* [Task to carry out] Reproduce every line of the listing below word for word, in the same order.
- - - - -
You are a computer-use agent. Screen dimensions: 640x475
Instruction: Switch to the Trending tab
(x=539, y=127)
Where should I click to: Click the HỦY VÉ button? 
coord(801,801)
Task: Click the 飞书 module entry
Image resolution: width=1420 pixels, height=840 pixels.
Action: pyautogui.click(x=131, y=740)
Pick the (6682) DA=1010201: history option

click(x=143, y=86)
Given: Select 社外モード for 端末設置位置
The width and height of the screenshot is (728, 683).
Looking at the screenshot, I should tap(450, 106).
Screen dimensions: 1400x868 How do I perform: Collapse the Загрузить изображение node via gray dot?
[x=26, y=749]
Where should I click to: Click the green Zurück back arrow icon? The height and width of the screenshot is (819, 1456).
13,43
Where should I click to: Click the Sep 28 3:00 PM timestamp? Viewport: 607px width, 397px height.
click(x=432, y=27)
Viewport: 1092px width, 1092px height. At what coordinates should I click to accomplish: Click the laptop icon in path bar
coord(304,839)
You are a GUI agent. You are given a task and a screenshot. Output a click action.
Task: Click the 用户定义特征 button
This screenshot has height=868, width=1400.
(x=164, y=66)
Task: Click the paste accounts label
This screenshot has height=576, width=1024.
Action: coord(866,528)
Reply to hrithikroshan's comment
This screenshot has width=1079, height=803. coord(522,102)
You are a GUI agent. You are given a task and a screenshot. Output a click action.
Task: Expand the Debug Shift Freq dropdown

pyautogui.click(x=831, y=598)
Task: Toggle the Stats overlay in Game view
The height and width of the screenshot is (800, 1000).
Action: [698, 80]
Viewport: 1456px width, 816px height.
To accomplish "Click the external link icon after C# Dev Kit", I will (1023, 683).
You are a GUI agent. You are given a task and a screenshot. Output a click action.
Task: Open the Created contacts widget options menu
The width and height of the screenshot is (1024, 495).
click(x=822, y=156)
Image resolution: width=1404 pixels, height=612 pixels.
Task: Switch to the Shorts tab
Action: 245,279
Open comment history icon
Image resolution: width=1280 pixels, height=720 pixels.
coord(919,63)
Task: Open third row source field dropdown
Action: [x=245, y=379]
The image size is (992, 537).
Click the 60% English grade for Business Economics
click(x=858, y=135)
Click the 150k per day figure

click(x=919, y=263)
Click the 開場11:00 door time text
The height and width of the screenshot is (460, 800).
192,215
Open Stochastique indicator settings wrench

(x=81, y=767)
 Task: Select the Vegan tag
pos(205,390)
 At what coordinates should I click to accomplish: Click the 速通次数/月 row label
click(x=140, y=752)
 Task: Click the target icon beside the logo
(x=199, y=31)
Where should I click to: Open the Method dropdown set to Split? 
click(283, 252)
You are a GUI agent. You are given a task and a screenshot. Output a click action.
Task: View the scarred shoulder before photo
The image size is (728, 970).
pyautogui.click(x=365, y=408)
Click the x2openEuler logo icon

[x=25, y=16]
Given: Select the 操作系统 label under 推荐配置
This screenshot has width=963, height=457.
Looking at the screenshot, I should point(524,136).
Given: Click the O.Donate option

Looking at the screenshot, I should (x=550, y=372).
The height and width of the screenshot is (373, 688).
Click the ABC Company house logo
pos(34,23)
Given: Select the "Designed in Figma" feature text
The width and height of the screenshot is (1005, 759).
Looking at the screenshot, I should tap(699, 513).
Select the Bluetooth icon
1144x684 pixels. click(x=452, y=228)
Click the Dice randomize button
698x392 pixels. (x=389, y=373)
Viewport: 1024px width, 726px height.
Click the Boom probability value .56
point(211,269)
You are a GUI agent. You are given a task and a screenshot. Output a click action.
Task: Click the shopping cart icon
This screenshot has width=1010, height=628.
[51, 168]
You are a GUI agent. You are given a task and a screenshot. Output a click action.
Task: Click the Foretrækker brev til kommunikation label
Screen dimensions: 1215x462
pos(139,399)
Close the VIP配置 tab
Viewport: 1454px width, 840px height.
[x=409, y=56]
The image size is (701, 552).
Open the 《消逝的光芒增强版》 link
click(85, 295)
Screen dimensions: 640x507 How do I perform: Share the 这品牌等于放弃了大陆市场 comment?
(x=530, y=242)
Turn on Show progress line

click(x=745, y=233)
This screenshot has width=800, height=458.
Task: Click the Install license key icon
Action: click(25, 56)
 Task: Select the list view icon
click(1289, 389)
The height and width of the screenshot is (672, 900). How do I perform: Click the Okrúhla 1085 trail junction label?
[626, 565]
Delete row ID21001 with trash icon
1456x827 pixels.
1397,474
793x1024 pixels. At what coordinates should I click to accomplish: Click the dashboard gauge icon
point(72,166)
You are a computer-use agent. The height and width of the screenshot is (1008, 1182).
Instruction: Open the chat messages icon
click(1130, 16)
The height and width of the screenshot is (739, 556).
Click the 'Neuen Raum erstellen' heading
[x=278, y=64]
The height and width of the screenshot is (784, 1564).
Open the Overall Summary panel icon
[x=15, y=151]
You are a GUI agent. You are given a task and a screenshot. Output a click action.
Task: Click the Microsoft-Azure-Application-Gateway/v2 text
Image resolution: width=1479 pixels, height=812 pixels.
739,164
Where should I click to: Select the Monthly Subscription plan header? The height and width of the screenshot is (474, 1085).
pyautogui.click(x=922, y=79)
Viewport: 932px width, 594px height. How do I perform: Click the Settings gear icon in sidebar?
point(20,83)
- - - - -
* [The reply]
You are a computer-use agent. Screen dimensions: 640x475
Instruction: Switch to the Trending tab
(x=539, y=127)
Where should I click to: Click the HỦY VÉ button? 
coord(801,801)
Task: Click the 飞书 module entry
Image resolution: width=1420 pixels, height=840 pixels.
Action: pyautogui.click(x=131, y=740)
Pick the (6682) DA=1010201: history option

click(x=143, y=86)
Given: Select 社外モード for 端末設置位置
The width and height of the screenshot is (728, 683).
Looking at the screenshot, I should tap(450, 106).
Screen dimensions: 1400x868 How do I perform: Collapse the Загрузить изображение node via gray dot?
[x=26, y=749]
Where should I click to: Click the green Zurück back arrow icon? The height and width of the screenshot is (819, 1456).
13,43
Where should I click to: Click the Sep 28 3:00 PM timestamp? Viewport: 607px width, 397px height.
click(x=432, y=27)
Viewport: 1092px width, 1092px height. At what coordinates should I click to accomplish: Click the laptop icon in path bar
coord(304,839)
You are a GUI agent. You are given a task and a screenshot. Output a click action.
Task: Click the 用户定义特征 button
This screenshot has height=868, width=1400.
(x=164, y=66)
Task: Click the paste accounts label
This screenshot has height=576, width=1024.
Action: coord(866,528)
Reply to hrithikroshan's comment
This screenshot has width=1079, height=803. coord(522,102)
You are a GUI agent. You are given a task and a screenshot. Output a click action.
Task: Expand the Debug Shift Freq dropdown

pyautogui.click(x=831, y=598)
Task: Toggle the Stats overlay in Game view
The height and width of the screenshot is (800, 1000).
Action: [698, 80]
Viewport: 1456px width, 816px height.
To accomplish "Click the external link icon after C# Dev Kit", I will (1023, 683).
You are a GUI agent. You are given a task and a screenshot. Output a click action.
Task: Open the Created contacts widget options menu
The width and height of the screenshot is (1024, 495).
click(x=822, y=156)
Image resolution: width=1404 pixels, height=612 pixels.
Task: Switch to the Shorts tab
Action: 245,279
Open comment history icon
Image resolution: width=1280 pixels, height=720 pixels.
coord(919,63)
Task: Open third row source field dropdown
Action: [x=245, y=379]
The image size is (992, 537).
Click the 60% English grade for Business Economics
click(x=858, y=135)
Click the 150k per day figure

click(x=919, y=263)
Click the 開場11:00 door time text
The height and width of the screenshot is (460, 800).
192,215
Open Stochastique indicator settings wrench

(x=81, y=767)
 Task: Select the Vegan tag
pos(205,390)
 At what coordinates should I click to accomplish: Click the 速通次数/月 row label
click(x=140, y=752)
 Task: Click the target icon beside the logo
(x=199, y=31)
Where should I click to: Open the Method dropdown set to Split? 
click(283, 252)
You are a GUI agent. You are given a task and a screenshot. Output a click action.
Task: View the scarred shoulder before photo
The image size is (728, 970).
pyautogui.click(x=365, y=408)
Click the x2openEuler logo icon

[x=25, y=16]
Given: Select the 操作系统 label under 推荐配置
This screenshot has width=963, height=457.
Looking at the screenshot, I should point(524,136).
Given: Click the O.Donate option

Looking at the screenshot, I should (x=550, y=372).
The height and width of the screenshot is (373, 688).
Click the ABC Company house logo
pos(34,23)
Given: Select the "Designed in Figma" feature text
The width and height of the screenshot is (1005, 759).
Looking at the screenshot, I should tap(699, 513).
Select the Bluetooth icon
1144x684 pixels. click(x=452, y=228)
Click the Dice randomize button
698x392 pixels. (x=389, y=373)
Viewport: 1024px width, 726px height.
Click the Boom probability value .56
point(211,269)
You are a GUI agent. You are given a task and a screenshot. Output a click action.
Task: Click the shopping cart icon
This screenshot has width=1010, height=628.
[51, 168]
You are a GUI agent. You are given a task and a screenshot. Output a click action.
Task: Click the Foretrækker brev til kommunikation label
Screen dimensions: 1215x462
pos(139,399)
Close the VIP配置 tab
Viewport: 1454px width, 840px height.
[x=409, y=56]
The image size is (701, 552).
Open the 《消逝的光芒增强版》 link
click(85, 295)
Screen dimensions: 640x507 How do I perform: Share the 这品牌等于放弃了大陆市场 comment?
(x=530, y=242)
Turn on Show progress line

click(x=745, y=233)
This screenshot has width=800, height=458.
Task: Click the Install license key icon
Action: click(25, 56)
 Task: Select the list view icon
click(1289, 389)
The height and width of the screenshot is (672, 900). How do I perform: Click the Okrúhla 1085 trail junction label?
[626, 565]
Delete row ID21001 with trash icon
1456x827 pixels.
1397,474
793x1024 pixels. At what coordinates should I click to accomplish: Click the dashboard gauge icon
point(72,166)
You are a computer-use agent. The height and width of the screenshot is (1008, 1182).
Instruction: Open the chat messages icon
click(1130, 16)
The height and width of the screenshot is (739, 556).
Click the 'Neuen Raum erstellen' heading
[x=278, y=64]
The height and width of the screenshot is (784, 1564).
Open the Overall Summary panel icon
[x=15, y=151]
You are a GUI agent. You are given a task and a screenshot. Output a click action.
Task: Click the Microsoft-Azure-Application-Gateway/v2 text
Image resolution: width=1479 pixels, height=812 pixels.
739,164
Where should I click to: Select the Monthly Subscription plan header? The height and width of the screenshot is (474, 1085).
pyautogui.click(x=922, y=79)
Viewport: 932px width, 594px height. How do I perform: Click the Settings gear icon in sidebar?
point(20,83)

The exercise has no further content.